If another company were to take over American Transit and charge premiums high enough to cover its liabilities, the city’s taxi drivers could see their premiums, which range from $4,000 to $6,000 a year, rise by as much as 30 %. That would be devastating for city drivers, De La Rosa said. Even at current levels, taxi drivers’ premiums are “so exorbitant at the moment that many drivers fear losing their livelihoods”, she added.

Personal injury protection, or PIP, also described as “no-fault insurance,” covers medical costs and lost wages for drivers or their passengers if they are injured in a car accident, regardless of which party was at fault. New York is one of 12 states in the country that requires drivers to have such personal injury protection coverage, and the city has one of the highest coverage level requirements in the country.

Read more: NYC Cab Crash Sends Rider to ‘Nightmare’ for Insurance Money

New York City’s $200,000 personal injury coverage requirement was implemented in 1998 after a series of high-profile accidents resulted in devastating injuries to pedestrians and passengers.

In the 1990s, the rate of accidents involving for-hire vehicles rose steadily, said Matt Daus, former chairman of the city’s Taxi and Limousine Commission, who is now chairman of the Transportation Practice Group at the law firm Windels Marx.

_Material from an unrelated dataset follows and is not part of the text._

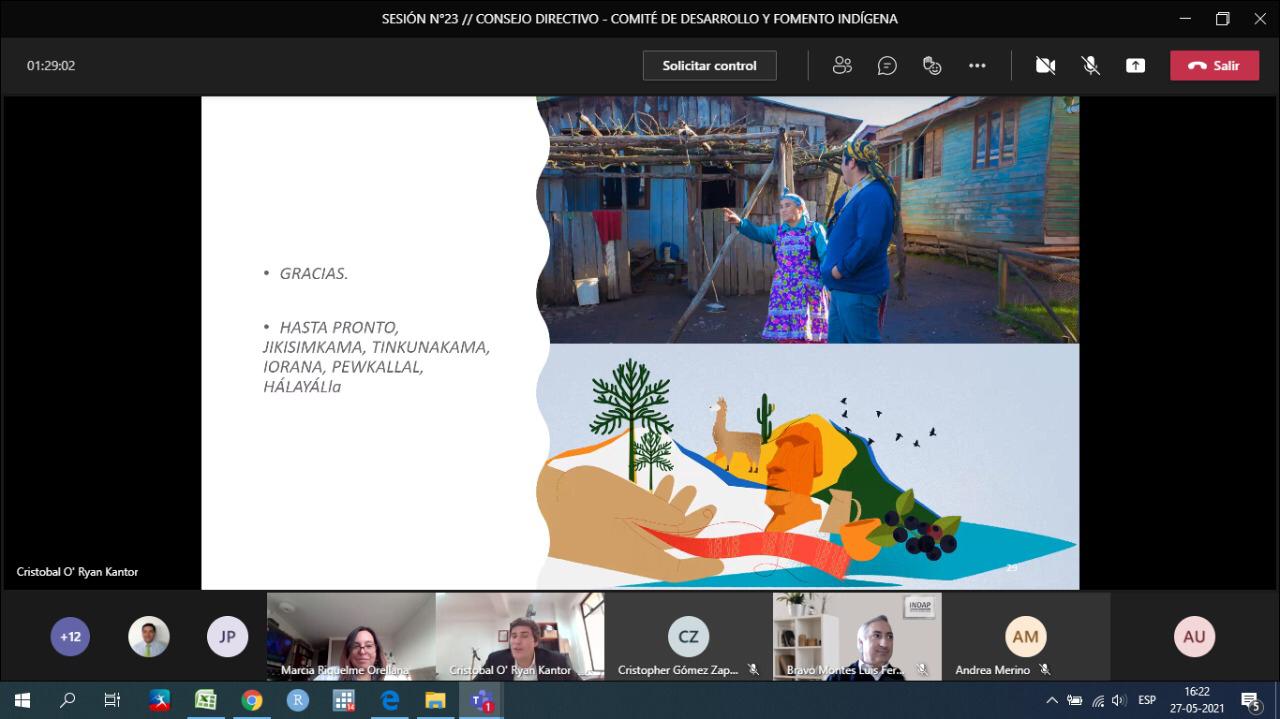Open the meeting chat panel
Image resolution: width=1280 pixels, height=719 pixels.
point(887,66)
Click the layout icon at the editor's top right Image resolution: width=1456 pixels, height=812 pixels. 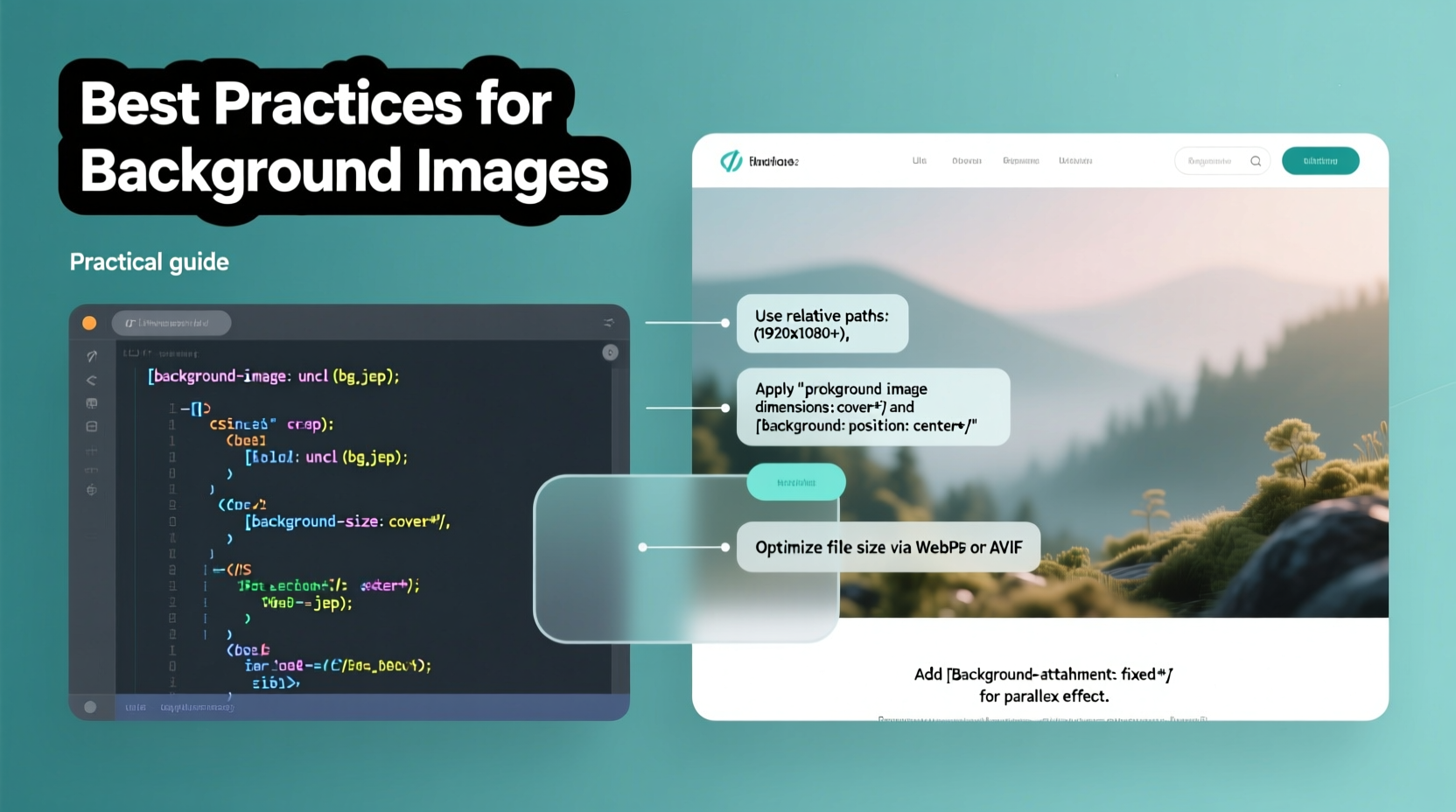[x=609, y=323]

“When these laws were passed, there were no systems in place to get bad drivers out,” Daus said. But traveling in taxis has become much less risky since then, he said.

New York City’s high PIP coverage requirements have had the unintended negative consequence of becoming a magnet for would-be fraudsters, city and state regulators said. In no-fault insurance fraud schemes, groups of people cause accidents or fabricate or exaggerate injuries sustained in accidents to exploit the possibility of a six-figure payout.

A DFS 2023 Report found that 75 percent of all fraud claims received by the department that year were suspected cases of “no-fault” insurance fraud.

De La Rosa said the high coverage requirements also discouraged other insurers from trying to compete in the market — making American Transit too big to fail as one of the only companies operating in the industry.